• [TASK STATEMENT] Nothing after the line containing "Performance (86, 2301)" belongs in the answer; write out exactly every line from the start of the material up to it, including it.

• [DATA SHOWN]
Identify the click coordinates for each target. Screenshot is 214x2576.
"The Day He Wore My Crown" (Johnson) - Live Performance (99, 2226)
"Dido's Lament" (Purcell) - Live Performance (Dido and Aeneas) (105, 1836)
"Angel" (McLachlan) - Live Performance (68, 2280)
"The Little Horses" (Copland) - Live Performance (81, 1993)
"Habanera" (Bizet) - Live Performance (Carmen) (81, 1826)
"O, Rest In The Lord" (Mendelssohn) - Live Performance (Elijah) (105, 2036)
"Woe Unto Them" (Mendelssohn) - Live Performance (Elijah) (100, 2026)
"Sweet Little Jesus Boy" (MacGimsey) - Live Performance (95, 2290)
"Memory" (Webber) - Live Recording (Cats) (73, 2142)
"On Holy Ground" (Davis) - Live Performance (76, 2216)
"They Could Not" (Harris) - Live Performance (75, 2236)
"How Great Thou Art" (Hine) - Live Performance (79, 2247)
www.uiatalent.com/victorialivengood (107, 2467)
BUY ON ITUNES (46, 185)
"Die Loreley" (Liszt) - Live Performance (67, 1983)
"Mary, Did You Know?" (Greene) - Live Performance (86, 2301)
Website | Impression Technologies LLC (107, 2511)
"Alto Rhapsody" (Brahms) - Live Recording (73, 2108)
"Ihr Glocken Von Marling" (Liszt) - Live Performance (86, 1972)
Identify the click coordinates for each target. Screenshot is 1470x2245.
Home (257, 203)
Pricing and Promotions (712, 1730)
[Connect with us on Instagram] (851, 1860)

• [SOLUTION FOR THIS TASK]
Identify the click coordinates for each target. Screenshot is 214x2576.
"The Day He Wore My Crown" (Johnson) - Live Performance (99, 2226)
"Dido's Lament" (Purcell) - Live Performance (Dido and Aeneas) (105, 1836)
"Angel" (McLachlan) - Live Performance (68, 2280)
"The Little Horses" (Copland) - Live Performance (81, 1993)
"Habanera" (Bizet) - Live Performance (Carmen) (81, 1826)
"O, Rest In The Lord" (Mendelssohn) - Live Performance (Elijah) (105, 2036)
"Woe Unto Them" (Mendelssohn) - Live Performance (Elijah) (100, 2026)
"Sweet Little Jesus Boy" (MacGimsey) - Live Performance (95, 2290)
"Memory" (Webber) - Live Recording (Cats) (73, 2142)
"On Holy Ground" (Davis) - Live Performance (76, 2216)
"They Could Not" (Harris) - Live Performance (75, 2236)
"How Great Thou Art" (Hine) - Live Performance (79, 2247)
www.uiatalent.com/victorialivengood (107, 2467)
BUY ON ITUNES (46, 185)
"Die Loreley" (Liszt) - Live Performance (67, 1983)
"Mary, Did You Know?" (Greene) - Live Performance (86, 2301)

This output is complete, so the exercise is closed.